Source passage =

How and why did Regenerative Agriculture come about?

A
Written by Anne Darre-Østergaard
Updated over a week ago

Regenerative Agriculture has been used for longer than one may think. Let's explore how Regen Ag started and has developed throughout multiple decades:

1930s

Humans have been cultivating the soil since we began growing crops thousands of years ago. Some form of tilling has thus been a consistent practice in most cultivation systems until the 1930s. At this time, huge dust storms were raging on the prairies in America and Canada, which had extensive consequences both for agriculture, the prairie as an ecosystem, and the people cultivating the land. It was the agricultural adviser Edward H. Faulkner who was the first to question the tilling procedure. He believed that tillage was the real cause of the violent sandstorms that devastated large areas of the Midwest of the United States.

1940s

Methods for reducing tillage and protecting the surface of the soil were developed and the term ‘Conservation Tillage’ was introduced. During the 1940s, seed drills that allowed direct sowing without prior tillage were created, and, at the same time, Edward H. Faulkner developed theoretical concepts similar to the Regen Ag principles we know today.

Records supplied =
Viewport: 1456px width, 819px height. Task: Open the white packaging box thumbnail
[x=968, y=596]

--

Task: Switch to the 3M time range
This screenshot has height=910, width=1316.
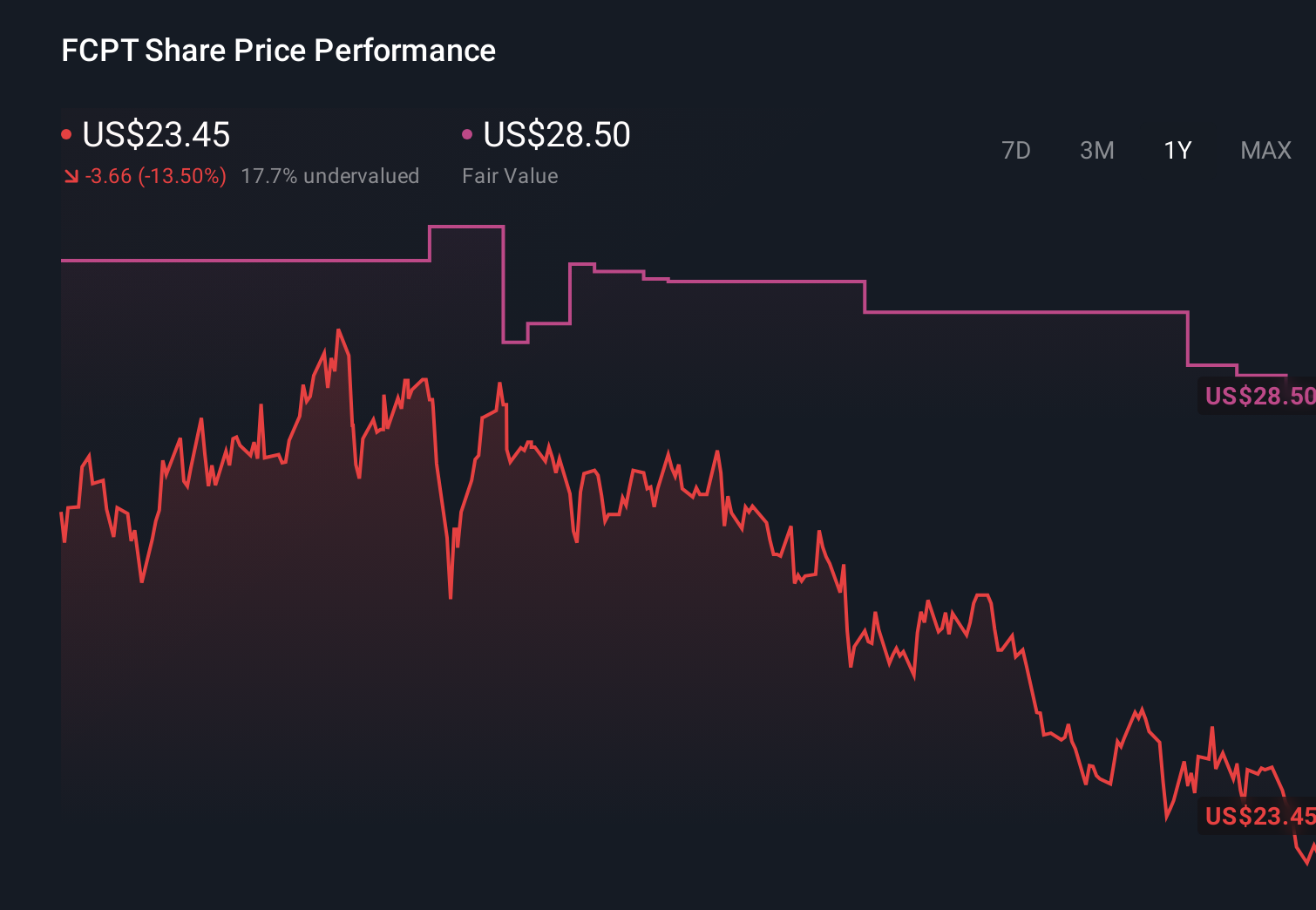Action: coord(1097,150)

...

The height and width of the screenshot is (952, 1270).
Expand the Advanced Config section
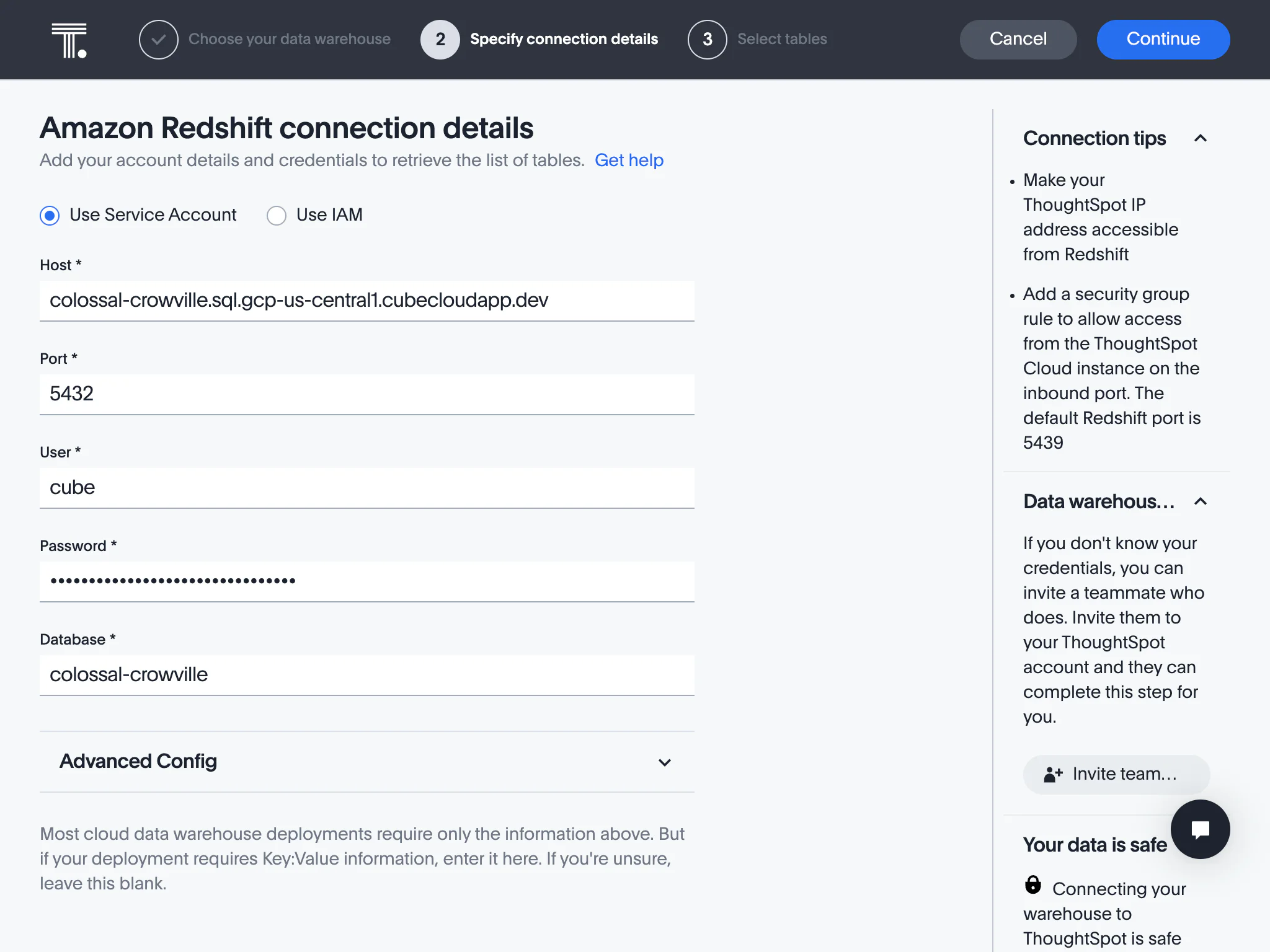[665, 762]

Goal 1 =
From the piece on the origins of regenerative agriculture, copy the part from "Regenerative Agriculture has" to "the United States.".
Goal 2 =
In the piece on the origins of regenerative agriculture, what did the 1930s dust storms have extensive consequences for? List each one.
Goal 3 =
Carry on writing the piece on the origins of regenerative agriculture from the point where it stops.

Exercise result 1 =
Regenerative Agriculture has been used for longer than one may think. Let's explore how Regen Ag started and has developed throughout multiple decades:

1930s

Humans have been cultivating the soil since we began growing crops thousands of years ago. Some form of tilling has thus been a consistent practice in most cultivation systems until the 1930s. At this time, huge dust storms were raging on the prairies in America and Canada, which had extensive consequences both for agriculture, the prairie as an ecosystem, and the people cultivating the land. It was the agricultural adviser Edward H. Faulkner who was the first to question the tilling procedure. He believed that tillage was the real cause of the violent sandstorms that devastated large areas of the Midwest of the United States.

Exercise result 2 =
Agriculture, the prairie as an ecosystem, and the people cultivating the land.

Exercise result 3 =
1960s

At first, interest in direct sowing was limited and it was not until the 1960s that the method began to gain some traction in the United States. In the early 1970s, direct sowing spread to Brazil, where farmers along with scientists developed the system we today call Regen Ag.

1990s

It was however not until the 1990s when the growing system began to gain a foothold. The prevalence of Regen Ag grew exponentially in countries such as Brazil, Argentina and Paraguay, leading to a revolution in agriculture. This development attracted attention from other parts of the world and from major international organizations such as the Food & Agriculture Organisation of the United Nations (FAO) and the World Bank. Through development and research projects, Regen Ag was extended to a number of countries in Africa and Asia.

2000s

After the turn of the millennium, there was also an increasing prevalence in a number of industrialized countries such as Canada, the USA, Australia, Spain, Italy, Finland, Ukraine and Russia. Since then, Regen Ag has gradually gained ground all over the world but especially in areas with unfavourable growing conditions. This includes agricultural areas with limited or heavy rainfall events and areas with large proportions of sloping terrain where it is crucial to either limit evaporation, erosion, or both.

In 2016, a total of approximately 180 million ha. were managed according to the methods in Regen Ag.